COE Named Pride Partner by the UH LGBTQ Resource Center

Lorraine Schroeder and Patrick LukingbealLorraine Schroeder, director UH LBGTQ Resource Center and Patrick Lukingbeal director of Wellness Programs at the UH Wellness Center at the LBGTQ Training session at the College of Education on Wednesday, November 18, 2015.

The College of Education (COE) was recently named Pride Partner by the  LGBTQ (Lesbian, Gay, Bisexual, Trans, Queer or Questioning) Resource Center.  In becoming a Pride Partner, the college is reinforcing to students their commitment to provide a safe space on campus where everyone is treated respectfully. 

Approximately twenty instructors currently teaching in the college attended a special training session on Wednesday, November 18th designed to help them better understand the LGBTQ student.  Lorraine Schroeder, the director for the LBGTQ Resource Center at the University of Houston (UH) said, “LGBTQ people exist on campus and in our classrooms.  Whether they feel safe, represented, respected, and part of the UH campus community is very much determined by faculty thinking outside of the heteronormative box to validate the existence of LGBTQ people in our classrooms and in our world.”

COE faculty at LBGTQ TrainingCOE faculty at the LBGTQ Training Session at the College of Education on Wednesday, November 18, 2015.

_What you need to do_
(1) Using the Pride Partner article, say whether each statement agrees with it: (a) about twenty instructors attended the training session; (b) the College of Education was named Pride Partner by the UH Wellness Center; (c) the training session was held on a Friday. For each, answer yes or no and quote the words that decide it.
(2) List, in order, the term the Pride Partner article gives for each letter of LGBTQ.

_Supplied data_

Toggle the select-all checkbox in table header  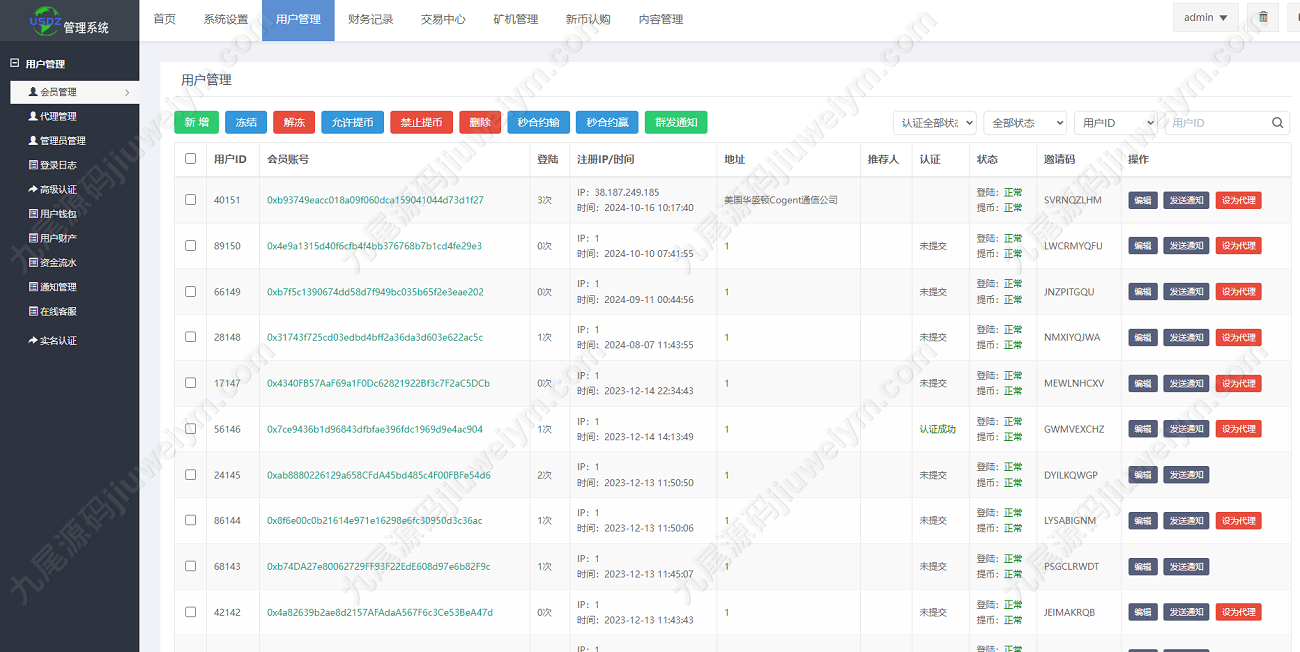point(191,159)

_Worked solutions_
(1)
(a) Yes: "Approximately twenty instructors currently teaching in the college attended a special training session"
(b) No: "COE Named Pride Partner by the UH LGBTQ Resource Center"
(c) No: "on Wednesday, November 18th"

(2) Lesbian, Gay, Bisexual, Trans, Queer or Questioning